> Pixel coordinate grounding data:
--------
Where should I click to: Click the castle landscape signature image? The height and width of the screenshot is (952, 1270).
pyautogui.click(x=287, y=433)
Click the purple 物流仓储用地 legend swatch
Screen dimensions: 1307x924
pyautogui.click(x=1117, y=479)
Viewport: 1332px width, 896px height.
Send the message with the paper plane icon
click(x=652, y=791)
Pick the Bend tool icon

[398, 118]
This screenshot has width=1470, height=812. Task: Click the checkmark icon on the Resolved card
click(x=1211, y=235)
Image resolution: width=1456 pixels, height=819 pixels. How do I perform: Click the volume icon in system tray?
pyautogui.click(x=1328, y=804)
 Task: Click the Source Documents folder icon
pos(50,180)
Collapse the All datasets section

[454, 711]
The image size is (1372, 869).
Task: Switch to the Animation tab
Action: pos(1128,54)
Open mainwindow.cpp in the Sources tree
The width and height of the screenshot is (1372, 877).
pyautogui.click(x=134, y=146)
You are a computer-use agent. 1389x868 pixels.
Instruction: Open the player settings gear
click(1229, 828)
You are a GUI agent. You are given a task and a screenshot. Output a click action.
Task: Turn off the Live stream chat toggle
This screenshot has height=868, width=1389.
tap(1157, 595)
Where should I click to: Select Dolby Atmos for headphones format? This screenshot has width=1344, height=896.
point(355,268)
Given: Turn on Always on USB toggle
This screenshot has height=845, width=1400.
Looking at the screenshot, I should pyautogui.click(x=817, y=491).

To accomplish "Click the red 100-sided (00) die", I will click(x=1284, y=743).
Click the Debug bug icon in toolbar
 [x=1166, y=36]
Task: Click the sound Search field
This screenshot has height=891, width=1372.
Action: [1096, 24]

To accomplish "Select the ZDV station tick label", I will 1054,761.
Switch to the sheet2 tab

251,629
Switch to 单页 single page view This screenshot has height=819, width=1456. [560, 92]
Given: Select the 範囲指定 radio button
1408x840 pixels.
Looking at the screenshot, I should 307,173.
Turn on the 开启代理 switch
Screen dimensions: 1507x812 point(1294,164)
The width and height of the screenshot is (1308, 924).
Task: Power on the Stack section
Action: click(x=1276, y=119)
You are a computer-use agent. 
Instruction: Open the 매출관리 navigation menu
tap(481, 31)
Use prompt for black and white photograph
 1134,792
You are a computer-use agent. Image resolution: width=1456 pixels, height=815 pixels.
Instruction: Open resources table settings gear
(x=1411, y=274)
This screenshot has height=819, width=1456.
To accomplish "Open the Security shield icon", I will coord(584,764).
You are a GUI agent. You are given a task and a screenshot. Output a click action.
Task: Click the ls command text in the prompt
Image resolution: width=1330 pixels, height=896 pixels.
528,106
--------
> INSTRUCTIONS TO FOLLOW:
Show all lines from the data that contain "toggle".

> RESULT OF THE EXERCISE:
Task: Turn off the Live stream chat toggle
Given: Turn on Always on USB toggle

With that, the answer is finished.